Goal of the exercise: Review the material line by line. Identify and copy every line that contains the string "pixel".

Materials provided:
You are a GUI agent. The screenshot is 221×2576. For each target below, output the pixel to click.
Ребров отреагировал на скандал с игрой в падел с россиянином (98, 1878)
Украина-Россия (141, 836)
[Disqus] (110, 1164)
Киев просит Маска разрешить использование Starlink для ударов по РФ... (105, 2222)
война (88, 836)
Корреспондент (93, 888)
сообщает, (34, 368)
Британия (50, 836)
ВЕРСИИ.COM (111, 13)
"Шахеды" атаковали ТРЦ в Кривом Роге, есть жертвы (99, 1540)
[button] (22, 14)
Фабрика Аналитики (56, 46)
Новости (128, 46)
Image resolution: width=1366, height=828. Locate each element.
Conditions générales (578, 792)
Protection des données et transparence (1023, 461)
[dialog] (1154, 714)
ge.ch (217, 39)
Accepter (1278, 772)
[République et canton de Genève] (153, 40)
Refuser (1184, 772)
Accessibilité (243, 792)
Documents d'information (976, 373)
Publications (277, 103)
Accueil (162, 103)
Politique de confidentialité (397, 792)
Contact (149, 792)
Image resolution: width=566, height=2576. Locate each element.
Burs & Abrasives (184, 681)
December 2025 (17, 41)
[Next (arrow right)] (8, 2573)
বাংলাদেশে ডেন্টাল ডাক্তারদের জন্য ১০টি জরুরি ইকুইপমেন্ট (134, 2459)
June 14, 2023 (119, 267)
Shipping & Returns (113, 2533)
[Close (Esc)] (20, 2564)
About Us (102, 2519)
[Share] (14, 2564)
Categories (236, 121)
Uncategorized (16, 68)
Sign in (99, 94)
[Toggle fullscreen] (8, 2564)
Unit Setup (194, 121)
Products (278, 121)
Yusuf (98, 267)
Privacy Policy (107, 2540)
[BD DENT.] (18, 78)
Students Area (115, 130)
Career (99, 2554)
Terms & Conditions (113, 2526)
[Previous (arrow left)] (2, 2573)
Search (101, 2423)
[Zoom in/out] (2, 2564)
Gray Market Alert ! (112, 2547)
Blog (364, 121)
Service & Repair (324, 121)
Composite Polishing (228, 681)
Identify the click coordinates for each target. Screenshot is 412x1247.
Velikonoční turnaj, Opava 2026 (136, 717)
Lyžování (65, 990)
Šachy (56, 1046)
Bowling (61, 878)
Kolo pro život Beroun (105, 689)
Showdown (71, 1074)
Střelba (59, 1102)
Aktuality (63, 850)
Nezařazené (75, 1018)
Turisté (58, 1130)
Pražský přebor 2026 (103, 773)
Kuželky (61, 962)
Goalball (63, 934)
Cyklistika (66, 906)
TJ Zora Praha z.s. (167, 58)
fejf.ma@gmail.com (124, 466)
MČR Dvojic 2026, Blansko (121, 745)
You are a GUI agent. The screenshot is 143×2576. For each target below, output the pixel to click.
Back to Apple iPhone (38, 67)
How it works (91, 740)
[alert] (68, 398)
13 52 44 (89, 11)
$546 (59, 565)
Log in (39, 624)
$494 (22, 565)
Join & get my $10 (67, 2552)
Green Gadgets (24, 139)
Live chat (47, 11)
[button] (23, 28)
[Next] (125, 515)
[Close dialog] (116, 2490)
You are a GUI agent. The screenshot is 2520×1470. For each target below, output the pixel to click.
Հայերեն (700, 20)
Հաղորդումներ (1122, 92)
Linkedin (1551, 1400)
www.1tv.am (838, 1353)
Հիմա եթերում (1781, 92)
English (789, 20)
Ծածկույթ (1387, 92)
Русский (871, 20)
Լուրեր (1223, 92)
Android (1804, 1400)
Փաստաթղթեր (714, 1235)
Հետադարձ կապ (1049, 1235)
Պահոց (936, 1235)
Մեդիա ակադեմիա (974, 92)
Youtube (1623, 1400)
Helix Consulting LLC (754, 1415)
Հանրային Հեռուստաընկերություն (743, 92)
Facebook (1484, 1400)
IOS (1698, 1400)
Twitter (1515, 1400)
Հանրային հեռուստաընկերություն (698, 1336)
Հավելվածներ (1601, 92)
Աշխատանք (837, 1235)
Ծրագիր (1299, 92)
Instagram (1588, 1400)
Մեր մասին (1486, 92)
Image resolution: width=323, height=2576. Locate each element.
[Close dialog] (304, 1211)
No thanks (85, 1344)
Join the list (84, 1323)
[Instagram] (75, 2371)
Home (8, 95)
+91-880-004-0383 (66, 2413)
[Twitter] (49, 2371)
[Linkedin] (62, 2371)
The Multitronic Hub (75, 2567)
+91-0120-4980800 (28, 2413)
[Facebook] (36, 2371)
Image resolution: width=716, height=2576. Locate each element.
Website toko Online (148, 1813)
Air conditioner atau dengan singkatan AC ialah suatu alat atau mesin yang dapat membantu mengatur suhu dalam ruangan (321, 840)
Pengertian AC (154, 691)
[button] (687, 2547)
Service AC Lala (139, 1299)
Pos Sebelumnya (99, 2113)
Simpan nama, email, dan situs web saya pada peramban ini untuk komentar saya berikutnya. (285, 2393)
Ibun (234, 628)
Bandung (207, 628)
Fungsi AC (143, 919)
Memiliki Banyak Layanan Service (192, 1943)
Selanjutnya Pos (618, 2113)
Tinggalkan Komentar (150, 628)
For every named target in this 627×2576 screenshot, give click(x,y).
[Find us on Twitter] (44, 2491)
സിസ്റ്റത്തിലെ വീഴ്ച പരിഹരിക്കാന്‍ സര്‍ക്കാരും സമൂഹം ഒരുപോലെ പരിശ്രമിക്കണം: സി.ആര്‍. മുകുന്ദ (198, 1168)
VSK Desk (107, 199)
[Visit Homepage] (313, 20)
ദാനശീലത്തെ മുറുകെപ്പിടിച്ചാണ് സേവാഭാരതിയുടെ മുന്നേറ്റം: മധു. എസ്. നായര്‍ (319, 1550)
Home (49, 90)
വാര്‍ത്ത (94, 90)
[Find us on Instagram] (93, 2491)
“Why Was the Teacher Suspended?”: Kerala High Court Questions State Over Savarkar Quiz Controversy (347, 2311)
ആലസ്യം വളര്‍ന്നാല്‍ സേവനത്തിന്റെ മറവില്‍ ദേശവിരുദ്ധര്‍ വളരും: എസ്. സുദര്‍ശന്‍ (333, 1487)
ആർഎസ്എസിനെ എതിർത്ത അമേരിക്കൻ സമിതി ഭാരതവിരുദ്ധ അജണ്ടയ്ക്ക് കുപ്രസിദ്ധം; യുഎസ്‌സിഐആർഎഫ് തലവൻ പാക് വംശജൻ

Response to this task:
You are a GUI agent. The screenshot is 221×2576. For each target below, output the pixel to click.
You are a GUI agent. The screenshot is 143×2576. For each target below, output the pixel to click.
You are a GUI agent. The screenshot is 2520×1470. For each target below, output the pixel to click.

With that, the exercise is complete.